Подходили все новые слуги. Да, что-то явно не ладится.
С задернутой занавесками женской половины появилась моя мать. Она прошла вдоль стены зала, никем не замеченная, опустив глаза долу, не обращая внимания на пьяных мужчин, все так же смеявшихся и плясавших. Она направлялась к Клеопе, своему брату, который сидел за большим столом напротив кресла Хананеля. Сам же Хананель по-прежнему что-то горячо обсуждал со слугами, и его бледное осунувшееся лицо стало наливаться кровью.
Мама тронула брата за плечо. Он сейчас же поднялся. Я видел, что они ищут меня.
Я стоял во дворе в самом центре дома. Я стоял перед канделябрами, и стоял уже долго.
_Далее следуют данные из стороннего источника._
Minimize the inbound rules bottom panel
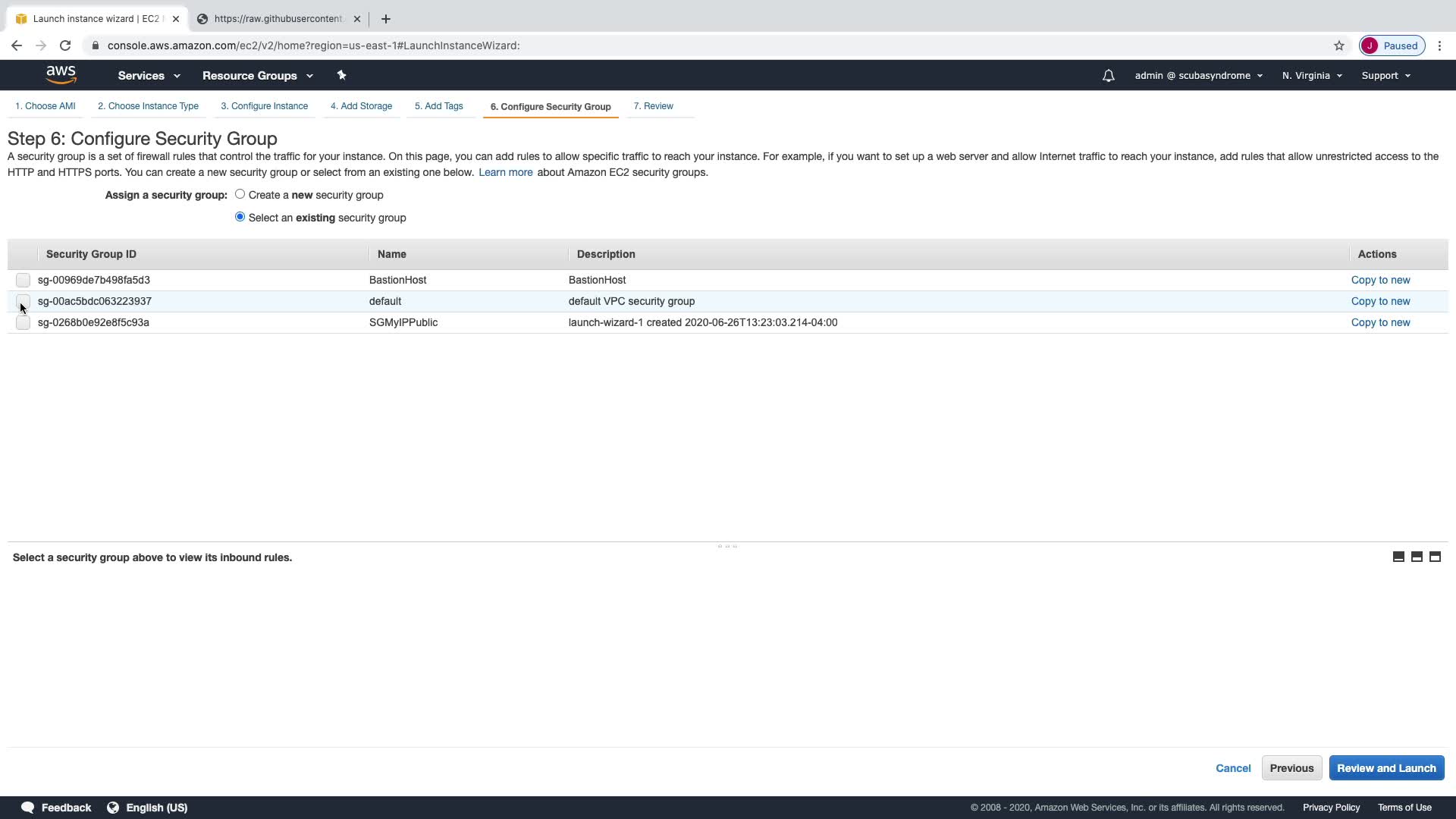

Мама подошла ко мне и положила руку мне на плечо. Я увидел в ее глазах смятение. Она оглядела всех собравшихся, а их были сотни, и в доме, и снаружи, под навесами, всех, кто подталкивал друг друга локтями, смеялся и болтал за столами, совершенно не замечая ни сбившихся в кучку слуг вдалеке, ни выражения лица моей матери.
— Сынок, — сказала она. — Вино кончается.
Я взглянул на нее. Я видел, что случилось. Ей не было нужды говорить мне. На караван, который вез на юг вино, по дороге напали разбойники. Повозки с вином были похищены, угнаны в холмы. Весть об этом только что достигла дома, а десятки мужчин и женщин продолжали приходить на пир, который должен был продлиться еще весь следующий день.
То было несчастье невообразимое, пугающее.
Я посмотрел ей в глаза. С какой тревогой она всматривалась в меня.
Я наклонился к ней и обнял.
— Жено? — произнес я тихо. — Что за дело мне и тебе?
И пожал плечами.
— Мой час еще не пришел, — прошептал я ей.
Она очень медленно отстранилась. Один долгий миг смотрела на меня с самым странным выражением на лице: это было сочетание насмешливого возмущения и безмятежной веры. Она повернулась и подняла палец. Подождала. Один из слуг заметил ее через весь зал и двор, уловил ее взгляд и жест. Она кивнула, когда он кивнул ей. Поманила его рукой. Растопырила пальцы. Жестом велела всем подойти.